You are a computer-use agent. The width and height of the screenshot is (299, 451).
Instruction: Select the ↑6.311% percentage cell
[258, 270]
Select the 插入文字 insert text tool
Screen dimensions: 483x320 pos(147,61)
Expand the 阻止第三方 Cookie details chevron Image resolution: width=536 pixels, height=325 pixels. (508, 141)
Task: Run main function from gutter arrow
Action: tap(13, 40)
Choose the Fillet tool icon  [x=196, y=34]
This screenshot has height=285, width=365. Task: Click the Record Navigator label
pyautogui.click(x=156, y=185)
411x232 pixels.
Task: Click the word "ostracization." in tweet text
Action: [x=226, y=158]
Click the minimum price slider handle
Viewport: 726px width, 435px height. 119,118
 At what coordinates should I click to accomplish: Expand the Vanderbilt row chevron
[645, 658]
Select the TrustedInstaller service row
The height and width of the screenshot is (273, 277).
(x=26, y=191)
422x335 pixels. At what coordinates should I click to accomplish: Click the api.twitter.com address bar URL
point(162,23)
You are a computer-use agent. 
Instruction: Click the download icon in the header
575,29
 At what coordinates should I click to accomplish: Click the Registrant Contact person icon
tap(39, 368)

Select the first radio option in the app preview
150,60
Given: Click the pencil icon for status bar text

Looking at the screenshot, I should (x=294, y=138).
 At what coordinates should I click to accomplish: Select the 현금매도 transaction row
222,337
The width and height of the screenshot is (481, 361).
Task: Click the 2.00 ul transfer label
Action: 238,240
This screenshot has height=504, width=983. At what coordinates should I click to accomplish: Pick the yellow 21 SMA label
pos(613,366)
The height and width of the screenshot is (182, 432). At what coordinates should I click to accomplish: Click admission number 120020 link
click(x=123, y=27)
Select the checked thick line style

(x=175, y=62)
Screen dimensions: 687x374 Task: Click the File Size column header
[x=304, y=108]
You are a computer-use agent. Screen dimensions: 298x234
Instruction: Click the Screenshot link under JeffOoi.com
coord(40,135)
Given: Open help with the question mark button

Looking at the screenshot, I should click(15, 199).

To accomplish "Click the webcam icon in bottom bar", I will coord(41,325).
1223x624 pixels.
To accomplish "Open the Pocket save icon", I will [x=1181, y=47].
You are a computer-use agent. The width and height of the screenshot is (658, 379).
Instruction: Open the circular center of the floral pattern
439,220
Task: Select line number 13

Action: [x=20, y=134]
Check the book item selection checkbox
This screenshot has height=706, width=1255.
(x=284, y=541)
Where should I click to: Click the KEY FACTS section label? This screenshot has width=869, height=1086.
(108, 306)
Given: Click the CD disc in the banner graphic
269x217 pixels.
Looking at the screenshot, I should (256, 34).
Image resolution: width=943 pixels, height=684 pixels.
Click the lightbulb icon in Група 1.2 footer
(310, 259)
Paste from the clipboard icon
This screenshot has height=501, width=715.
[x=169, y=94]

::::

Verilen görev
"Paste from the clipboard icon" ifadesini içeren satırdan kayıtların sonuna kadar, iki uç da dahil olmak üzere, satırları bir JSON dize listesi olarak yaz. Her satır bir dize olsun, boş satırları atla.

Görevin çözümü
[
  "Paste from the clipboard icon",
  "This screenshot has height=501, width=715.",
  "[x=169, y=94]"
]